Assigned task: Your output should contain every record, unchanged.

Start of Task inputs

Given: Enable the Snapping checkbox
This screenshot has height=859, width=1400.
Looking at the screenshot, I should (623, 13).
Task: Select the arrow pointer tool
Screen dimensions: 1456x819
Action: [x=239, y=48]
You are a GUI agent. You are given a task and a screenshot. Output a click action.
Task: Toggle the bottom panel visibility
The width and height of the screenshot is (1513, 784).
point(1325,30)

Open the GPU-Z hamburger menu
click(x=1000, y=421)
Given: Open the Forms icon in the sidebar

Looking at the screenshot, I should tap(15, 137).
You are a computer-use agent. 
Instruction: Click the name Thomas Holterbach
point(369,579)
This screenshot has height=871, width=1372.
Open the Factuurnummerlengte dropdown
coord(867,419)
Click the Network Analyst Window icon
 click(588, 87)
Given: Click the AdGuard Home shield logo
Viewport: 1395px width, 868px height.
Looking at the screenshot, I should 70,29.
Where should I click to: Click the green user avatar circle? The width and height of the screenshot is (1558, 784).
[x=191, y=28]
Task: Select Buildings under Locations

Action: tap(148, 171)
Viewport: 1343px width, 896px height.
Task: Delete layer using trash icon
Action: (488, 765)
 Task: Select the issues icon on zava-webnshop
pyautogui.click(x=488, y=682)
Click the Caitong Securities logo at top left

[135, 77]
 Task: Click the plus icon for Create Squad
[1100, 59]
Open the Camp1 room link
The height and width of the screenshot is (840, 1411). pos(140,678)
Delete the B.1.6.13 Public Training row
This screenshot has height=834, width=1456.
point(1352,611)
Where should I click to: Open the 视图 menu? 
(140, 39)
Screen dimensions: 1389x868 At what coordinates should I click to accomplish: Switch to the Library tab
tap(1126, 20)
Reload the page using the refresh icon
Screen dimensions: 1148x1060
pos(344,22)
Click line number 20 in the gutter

End of Task inputs

Answer to this problem:
Given: Enable the Snapping checkbox
This screenshot has height=859, width=1400.
Looking at the screenshot, I should (623, 13).
Task: Select the arrow pointer tool
Screen dimensions: 1456x819
Action: [x=239, y=48]
You are a GUI agent. You are given a task and a screenshot. Output a click action.
Task: Toggle the bottom panel visibility
The width and height of the screenshot is (1513, 784).
point(1325,30)

Open the GPU-Z hamburger menu
click(x=1000, y=421)
Given: Open the Forms icon in the sidebar

Looking at the screenshot, I should tap(15, 137).
You are a computer-use agent. 
Instruction: Click the name Thomas Holterbach
point(369,579)
This screenshot has height=871, width=1372.
Open the Factuurnummerlengte dropdown
coord(867,419)
Click the Network Analyst Window icon
 click(588, 87)
Given: Click the AdGuard Home shield logo
Viewport: 1395px width, 868px height.
Looking at the screenshot, I should 70,29.
Where should I click to: Click the green user avatar circle? The width and height of the screenshot is (1558, 784).
[x=191, y=28]
Task: Select Buildings under Locations

Action: tap(148, 171)
Viewport: 1343px width, 896px height.
Task: Delete layer using trash icon
Action: (488, 765)
 Task: Select the issues icon on zava-webnshop
pyautogui.click(x=488, y=682)
Click the Caitong Securities logo at top left

[135, 77]
 Task: Click the plus icon for Create Squad
[1100, 59]
Open the Camp1 room link
The height and width of the screenshot is (840, 1411). pos(140,678)
Delete the B.1.6.13 Public Training row
This screenshot has height=834, width=1456.
point(1352,611)
Where should I click to: Open the 视图 menu? 
(140, 39)
Screen dimensions: 1389x868 At what coordinates should I click to accomplish: Switch to the Library tab
tap(1126, 20)
Reload the page using the refresh icon
Screen dimensions: 1148x1060
pos(344,22)
Click line number 20 in the gutter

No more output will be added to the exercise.